Beef’s upward trend seen slowing

RED DEER — The good times in the beef business have stalled.

“We had a beautiful five year run in terms of our trends with in-creasing prices, but we have broken through that trend and we are definitely on a downward trending market,” said Brian Perrillat, senior market analyst with Canfax.

Significant market volatility is now occurring with massive price swings from one week to the next.

“There were a lot of complaints that maybe the market was broken, but in reality we don’t like what the market is telling us,” he told the Alberta Beef Industry conference, which was held in Red Deer Feb. 17-19.

Alberta cattle prices are still historically high, but the Canadian dollar can turn everything around.

He advised producers to watch the currency this fall.

A 550 pound calf would be worth $287 per hundredweight if the U.S. fed price is US$118 per cwt. and the loonie is 65 cents, but that could fall to $247 per cwt. if the U.S. fed price is $125 per cwt. and the dollar is 75 cents.

Perillat said that kind of uncertainty makes it nearly impossible to make reasonable forecasts on fall calf prices. Prices could vary from $179 to $350.

The cow-calf sector has fared well recently, but the feedlot and packing sectors took a bruising.

Feedlot profitability was outstanding for a year, but it is now losing equity.

“They bought some of those high-end calves and when that market broke, they were looking at some fairly big losses, assuming there was no risk management,” he said.

As well, Canada posted the strongest basis in 30 years.

The country is generally $8 to $10 below the U.S. market, but at times it was in a positive position so cattle stayed home. Feeder cattle exports were strong in 2014, but only 5,000 went south last year.

Keeping cattle in Canada is a benefit to the packing industry.

Last year’s utilization rate was 76 percent. Weekly capacity is 63,000 head, but packers were processing 50,000 head last year, which jeopardizes a plant’s economic viability.

Perillat said the big question is whether expansion is imminent, considering that inventory is shrinking.

“We have been talking about it for a few years, thinking we were just on the cusp of expansion,” he said.

“I thought we would be way ahead of the U.S. two or three years ago, but unfortunately we have not done that.”
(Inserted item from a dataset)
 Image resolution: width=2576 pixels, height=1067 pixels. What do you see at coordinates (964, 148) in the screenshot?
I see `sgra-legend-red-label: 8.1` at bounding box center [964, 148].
He expects more cows to stay in the breeding herd because fewer have been culled, but producers are not keeping enough heifers. They are still being sent to slaughter because of good prices and drought in some regions.

The shortfall in supply was made up with bigger cattle.
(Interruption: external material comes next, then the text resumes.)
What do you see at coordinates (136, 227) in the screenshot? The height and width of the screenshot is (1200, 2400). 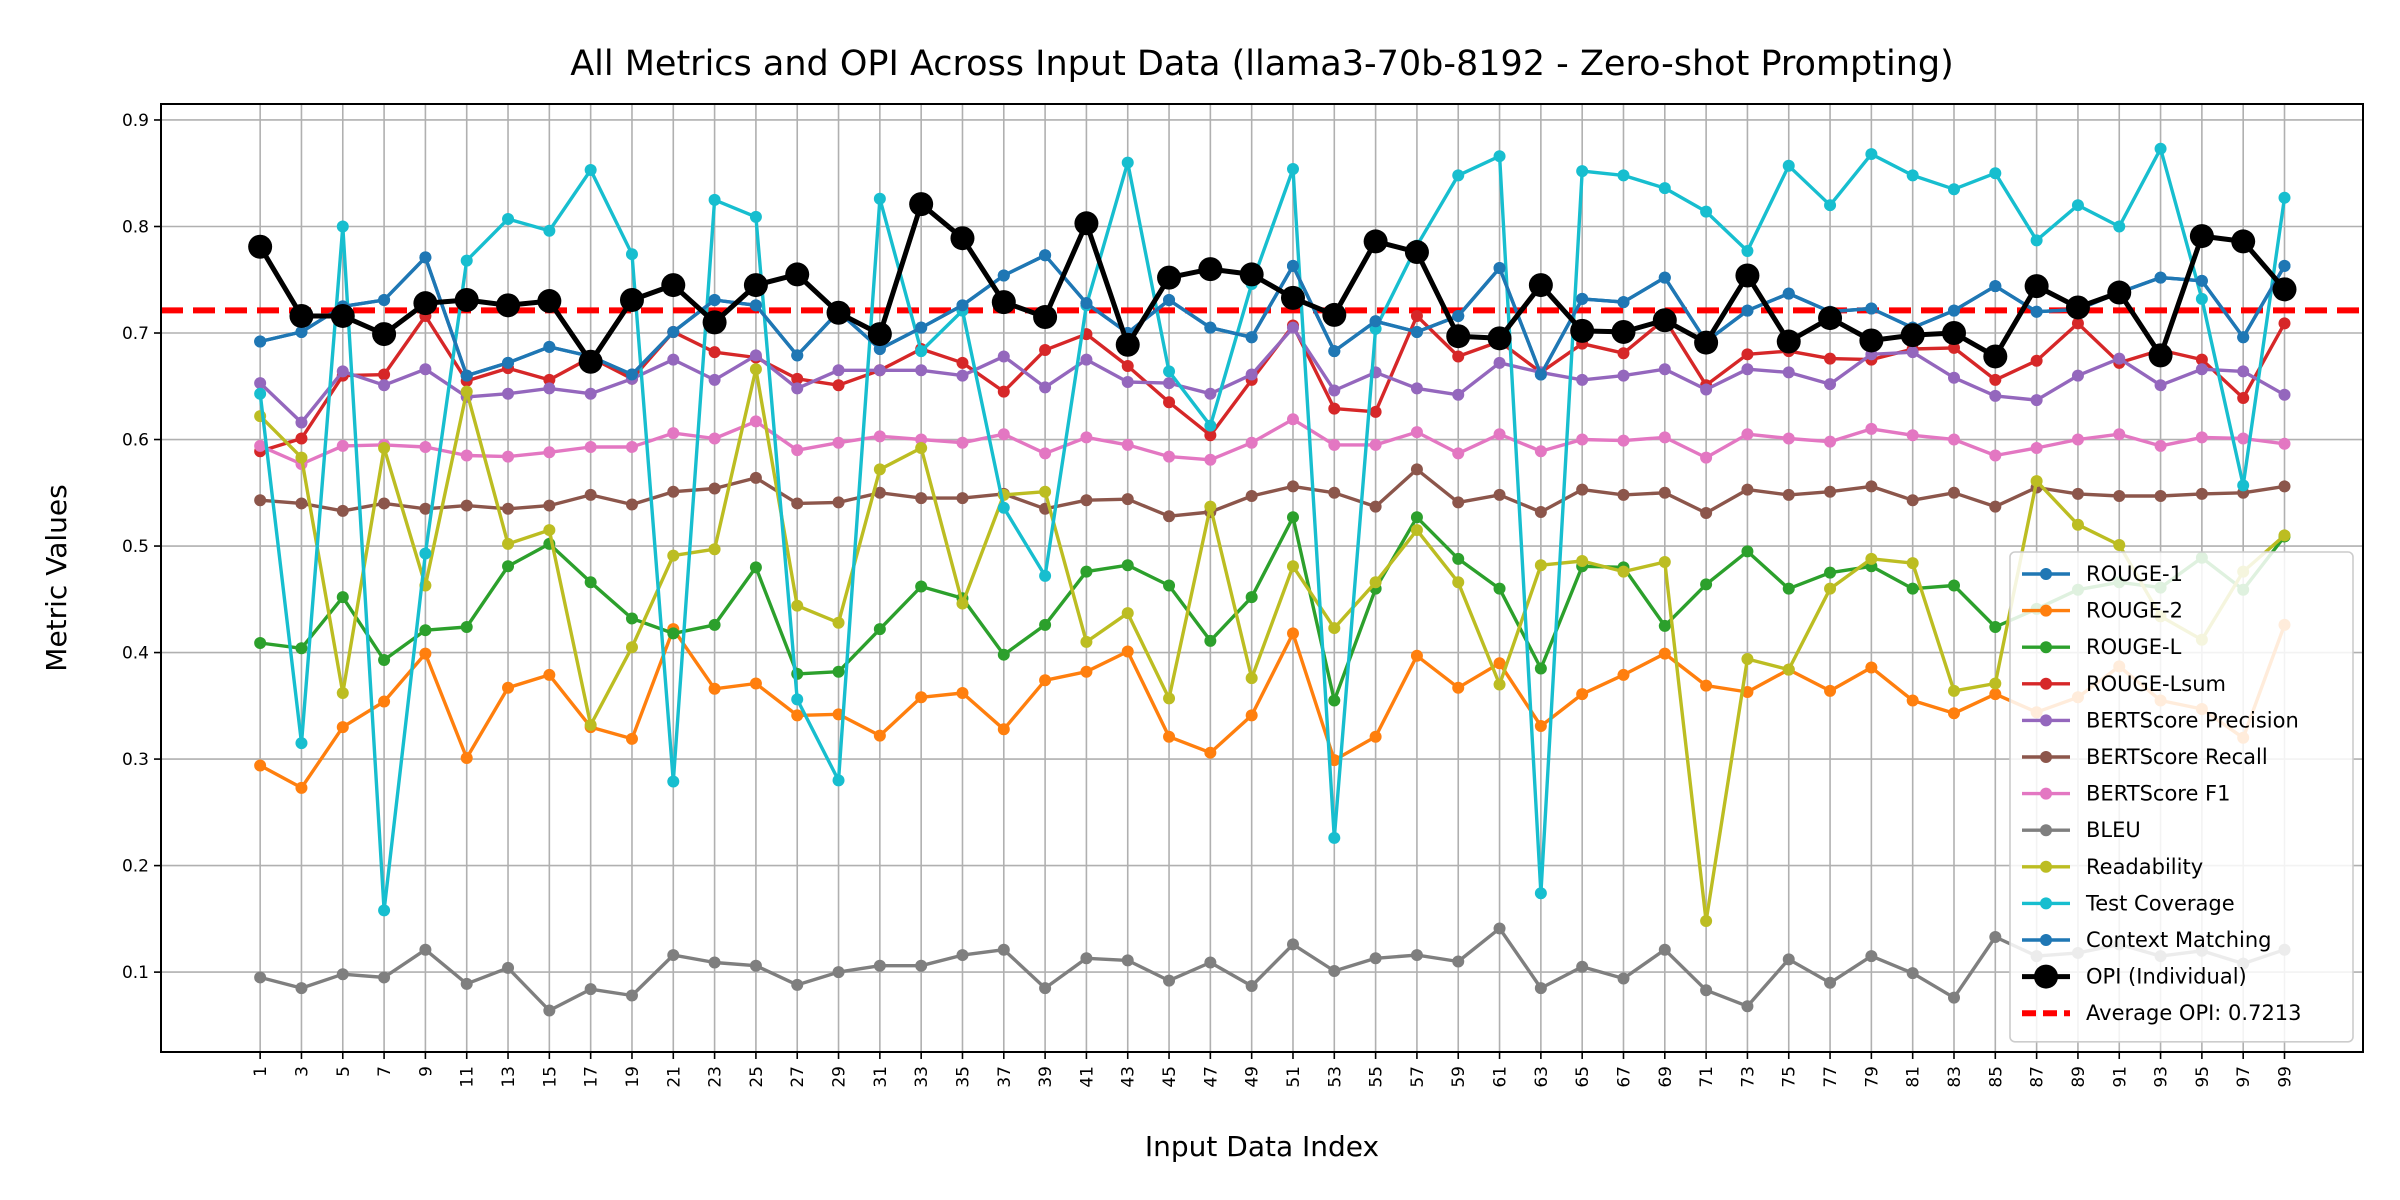 I see `y-tick-label: 0.8` at bounding box center [136, 227].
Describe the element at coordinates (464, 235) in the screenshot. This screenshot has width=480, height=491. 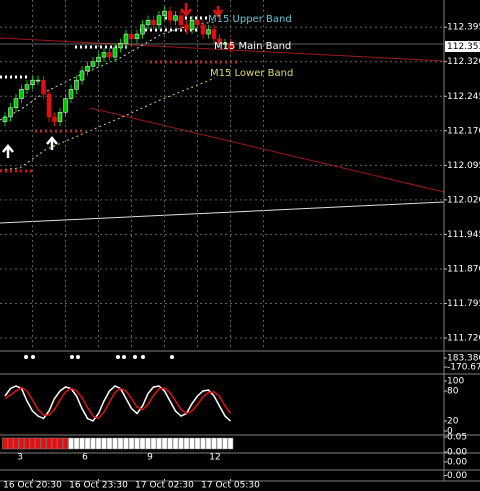
I see `y-tick-label: 111.945` at that location.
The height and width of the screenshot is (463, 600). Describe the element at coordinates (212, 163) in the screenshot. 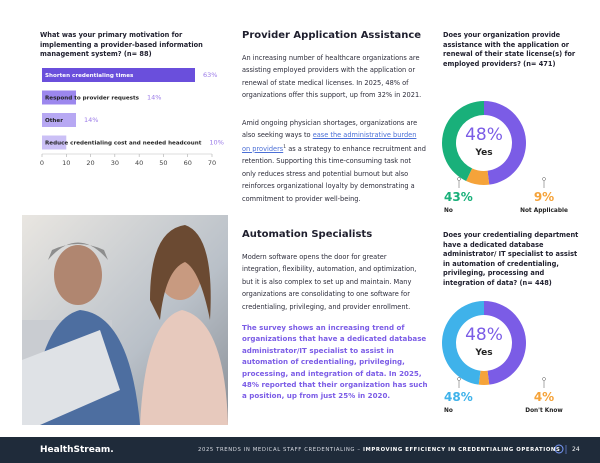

Slaughter numbers were down seven percent, but carcasses have increased seven pounds a year since 1975, and last year’s average steer carcass weight was 897 lb.

Perillat said producers should watch the following factors in the North American beef market this year:

  • The North American market will have to absorb an extra 5.5 billion more pounds of meat because of shrinking export markets and more animals going to slaughter. Beef supplies are still historically tight, but there have been big increases in pork and chicken. Retail prices should come down.
  • There were 1.3 million more feeders outside of feedlots at the beginning of the year.
  • Cow-calf producers are well positioned, but feedlots and packers are struggling.
  • The beef industry continues to lose market share to pork and poultry because it is still relatively more expensive.
  • The grain sector is competitive. Western Canadian barley acreage is down corn is up.